● YOUR OBJECTIVE:
Reproduce precisely the lines between the start of the data below and the line with "[Search Button] (361, 29)", both included.

● GIVEN INFORMATION:

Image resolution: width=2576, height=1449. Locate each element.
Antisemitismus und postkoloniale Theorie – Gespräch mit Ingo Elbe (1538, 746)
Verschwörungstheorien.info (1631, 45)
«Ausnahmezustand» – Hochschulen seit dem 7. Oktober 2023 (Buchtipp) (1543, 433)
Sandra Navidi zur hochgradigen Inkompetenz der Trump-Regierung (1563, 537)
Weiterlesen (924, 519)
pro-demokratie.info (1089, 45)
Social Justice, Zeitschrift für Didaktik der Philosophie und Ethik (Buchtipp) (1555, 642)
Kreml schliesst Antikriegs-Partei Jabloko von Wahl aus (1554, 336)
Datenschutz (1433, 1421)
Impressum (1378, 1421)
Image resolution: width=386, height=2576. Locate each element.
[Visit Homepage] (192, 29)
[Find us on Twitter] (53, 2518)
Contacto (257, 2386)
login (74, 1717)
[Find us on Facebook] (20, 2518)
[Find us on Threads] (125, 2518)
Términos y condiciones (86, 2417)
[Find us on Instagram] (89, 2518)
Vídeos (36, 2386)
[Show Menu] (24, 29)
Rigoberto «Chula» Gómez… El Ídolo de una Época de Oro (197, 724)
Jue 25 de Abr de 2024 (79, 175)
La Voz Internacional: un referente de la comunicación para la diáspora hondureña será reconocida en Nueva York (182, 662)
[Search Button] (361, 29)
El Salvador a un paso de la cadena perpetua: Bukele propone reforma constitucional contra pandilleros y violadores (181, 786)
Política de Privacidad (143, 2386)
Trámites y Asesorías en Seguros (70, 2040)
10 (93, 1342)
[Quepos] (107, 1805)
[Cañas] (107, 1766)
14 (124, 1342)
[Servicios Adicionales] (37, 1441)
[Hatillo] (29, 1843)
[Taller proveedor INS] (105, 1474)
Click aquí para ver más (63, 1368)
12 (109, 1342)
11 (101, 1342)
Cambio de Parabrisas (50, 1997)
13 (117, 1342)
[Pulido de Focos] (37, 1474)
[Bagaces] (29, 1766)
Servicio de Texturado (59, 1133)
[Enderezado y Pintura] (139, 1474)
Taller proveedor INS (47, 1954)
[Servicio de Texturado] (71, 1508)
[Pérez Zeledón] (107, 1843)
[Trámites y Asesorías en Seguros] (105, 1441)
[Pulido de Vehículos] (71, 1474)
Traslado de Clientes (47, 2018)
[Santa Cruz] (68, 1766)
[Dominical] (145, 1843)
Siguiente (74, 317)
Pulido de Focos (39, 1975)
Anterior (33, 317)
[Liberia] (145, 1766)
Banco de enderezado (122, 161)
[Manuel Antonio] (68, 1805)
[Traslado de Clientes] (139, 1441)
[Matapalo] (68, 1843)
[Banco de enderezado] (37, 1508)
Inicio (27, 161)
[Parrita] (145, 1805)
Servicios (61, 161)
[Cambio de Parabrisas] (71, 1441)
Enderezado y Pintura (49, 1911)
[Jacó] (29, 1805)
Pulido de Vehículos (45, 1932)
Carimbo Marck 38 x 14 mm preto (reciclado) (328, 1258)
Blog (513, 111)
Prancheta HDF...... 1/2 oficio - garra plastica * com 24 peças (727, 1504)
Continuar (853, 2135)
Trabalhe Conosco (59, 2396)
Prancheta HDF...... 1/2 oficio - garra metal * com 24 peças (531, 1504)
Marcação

● TASK RESPONSE:
Image resolution: width=2576, height=1449. Locate each element.
Antisemitismus und postkoloniale Theorie – Gespräch mit Ingo Elbe (1538, 746)
Verschwörungstheorien.info (1631, 45)
«Ausnahmezustand» – Hochschulen seit dem 7. Oktober 2023 (Buchtipp) (1543, 433)
Sandra Navidi zur hochgradigen Inkompetenz der Trump-Regierung (1563, 537)
Weiterlesen (924, 519)
pro-demokratie.info (1089, 45)
Social Justice, Zeitschrift für Didaktik der Philosophie und Ethik (Buchtipp) (1555, 642)
Kreml schliesst Antikriegs-Partei Jabloko von Wahl aus (1554, 336)
Datenschutz (1433, 1421)
Impressum (1378, 1421)
Image resolution: width=386, height=2576. Locate each element.
[Visit Homepage] (192, 29)
[Find us on Twitter] (53, 2518)
Contacto (257, 2386)
login (74, 1717)
[Find us on Facebook] (20, 2518)
[Find us on Threads] (125, 2518)
Términos y condiciones (86, 2417)
[Find us on Instagram] (89, 2518)
Vídeos (36, 2386)
[Show Menu] (24, 29)
Rigoberto «Chula» Gómez… El Ídolo de una Época de Oro (197, 724)
Jue 25 de Abr de 2024 (79, 175)
La Voz Internacional: un referente de la comunicación para la diáspora hondureña será reconocida en Nueva York (182, 662)
[Search Button] (361, 29)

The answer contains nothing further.